Disproving "If You Build It, They'll Come" With Ethereum Token Data

Written by FrederikBussler | Published 2019/09/11
Tech Story Tags: blockchain | ethereum | tokens | startups | latest-tech-stories | altcoins | ethereum-token-data | something-no-one-wants-to-buy | web-monetization

TLDR 95% of startups fail, 42% of those are because people didn't come to what they built. "Build it and they will come" discounts all the complexities and nuances of creating a successful venture. If true, anyone with a few hundred dollars could spit out an MVP and create a successful business. Instead, a more accurate motto would be: "Build a great product that people need, and repetitively bombard prospective users with targeted content, and you'll have a greater than 5% chance of success"via the TL;DR App

If you work at a startup, hearing the line "If You Build It, They Will Come" should make your stomach churn. You probably already know that such thinking comes from an inflated ego and un-backed pride, but if a member of your team has that thinking, you'll need more than rhetoric to keep your organization from hurtling towards a fiery death.
First off, the number one reason that startups fail is building something no one wants to buy. 95% of startups fail, according to a CBS Insights report, and 42% of those are because people didn't come to what they built.
"Build it and they will come" discounts all the complexities and nuances of creating a successful venture, and if that thinking is adopted, it virtually guarantees failure. If it were true, anyone with a few hundred dollars could spit out an MVP and create a successful business.
People aren't automatically attracted to new products like flies are to light. It's actually the opposite. People really don't care about anyone's product, they care about the value it can add to their lives, and shitty products don't add value.
In fact, an average user has to see an advertisement about 7 times before starting to engage with a product, and if it isn't great, they won't be coming back.
So far, a more accurate motto would be:
"Build a great product that people need, and repetitively bombard prospective users with targeted content, and you'll have a greater than 5% chance of success."
Besides, the motto "build it and they will come" doesn't specify which they. Users? Clients? Partners? It's just they, which means that if it were true, we wouldn't need the marketing, sales, or business development industries.
Currently, around 6 million Americans work in non-retail sales. Marketing and ads contribute to over $1 trillion in revenue, with around $300 billion in ad spend. "Build it and they will come" would topple entire segments of the economy!

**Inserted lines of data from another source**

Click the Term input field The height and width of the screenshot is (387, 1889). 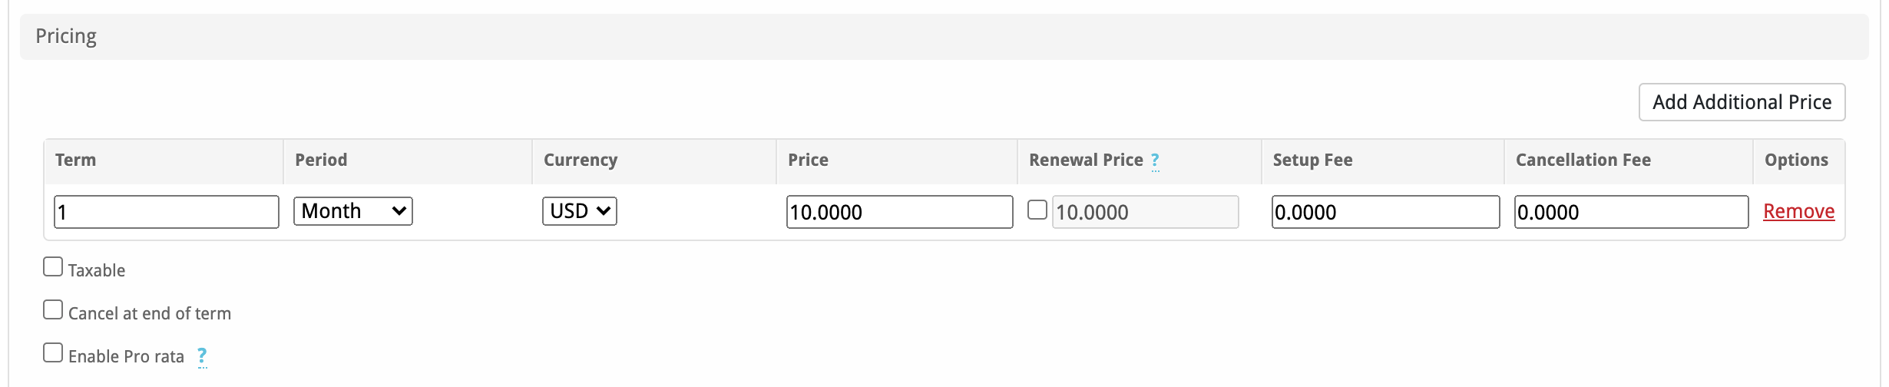166,212
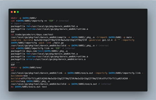
Task: Click the first 'mkdir -p $WORK/b001/' line
Action: [x=24, y=18]
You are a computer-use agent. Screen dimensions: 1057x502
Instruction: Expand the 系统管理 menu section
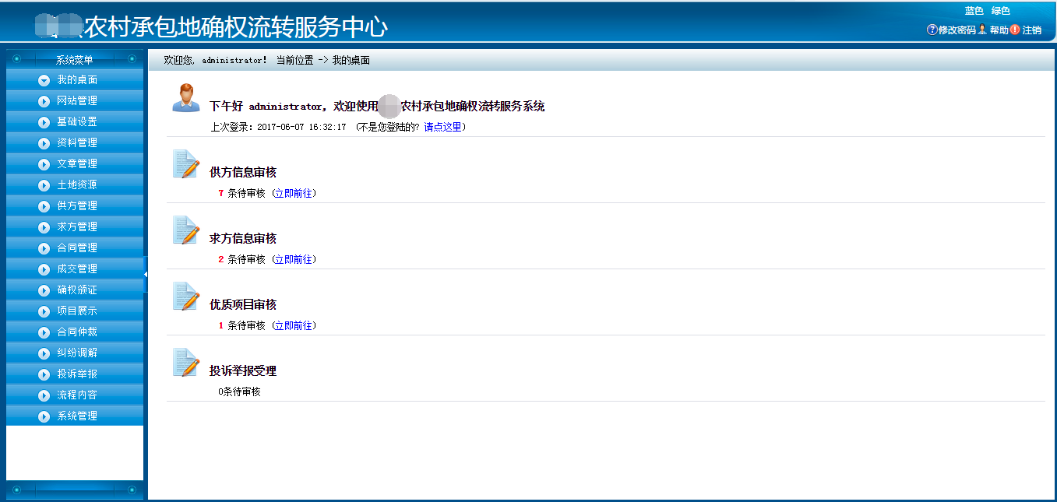pos(75,416)
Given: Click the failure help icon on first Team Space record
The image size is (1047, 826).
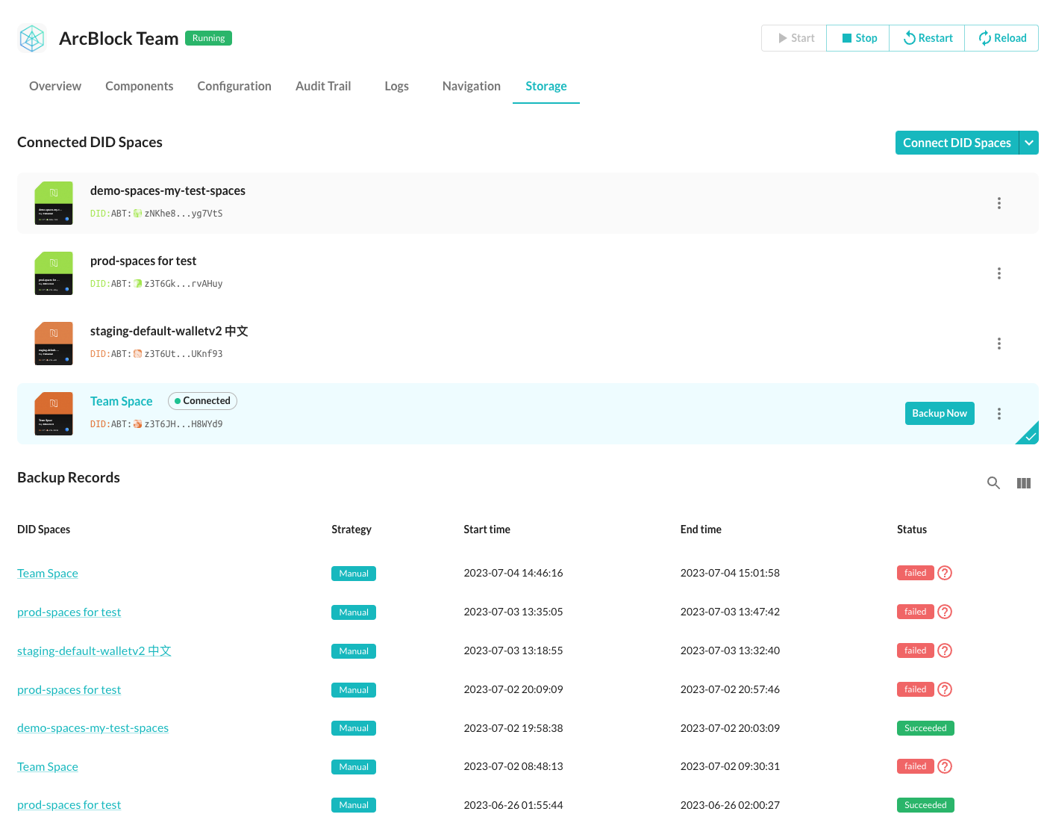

Let's look at a specific example: The blockchain industry.

As of September 2019, there are around 212,000 ERC-20 tokens. These are the common "utility tokens" you hear all about that run DApps, like Tether, the Binance Coin, and the Basic Attention Token.
The #10 token at the time of writing had a market cap of less than 10% of that of the #1 token ($260m vs Tether at $4.1bn). If you scroll to just #100 in the list, you'll notice that its market cap is roughly $20 million - less than 0.5% of the market cap of the #1 token. What if we scroll to #1,000? Well you can't, because the lowest market cap token is around $100 at spot #967. The rest are all worth $0.
Since 967 tokens out of 212,739 tokens had any value - that means less than half a percent of tokens had any value.
I scrapped the data of all tokens from Etherscan, and found that the #1 biggest token is worth as much as the bottom 95% combined, and that's excluding the 200,000+ worthless tokens. Here's the code:
import pandas as pd
import re
df = pd.read_csv("crypto.csv")
df['Market Cap'] = df['Market Cap'].str.findall('(\d+)')
df['Market Cap'] = df["Market Cap"].apply(lambda x: ', '.join([str(i) for i in x]))
df['Market Cap'] = df['Market Cap'].str.replace(',', '')
df['Market Cap'] = df['Market Cap'].str.replace(' ', '')
df['Market Cap'] = df['Market Cap'].astype(float)
df['Market Cap'].iloc[45:].sum()
df['Market Cap'].iloc[0].sum()
100-((45/df.shape[0])*100)
The top token (at index 0) has a similar market cap (4.1bn) as the combined markets of those at index 45 and beyond. The last line is how we get the 95% figure. Let's make it even more extreme by including the 200k+ worthless tokens, just for fun:
100-((45/212802)*100)
The result is 99.98%, meaning that the top Ethereum token is worth more than the bottom 99.98% combined.
There's a similar story to tell for any industry, where a pyramid is established such that those at the top, the truly great businesses, acquire a largess of wealth. In fact, this is reflected in human society more broadly.
No statistic shows this more clearly than the fact that 26 people own more wealth than the bottom 50% of humanity (0,000,000,026 people versus almost 4,000,000,000 people).
The same is clearly true with products. I could repeat the token example with the 300+ cryptoexchanges out there, but hopefully you get the idea. (Spoiler: Only a few of those exchanges are successful, the rest built it, but they didn't come).
If you want to stick to a simple motto, here's a better version:
"Building it doesn't mean they'll come."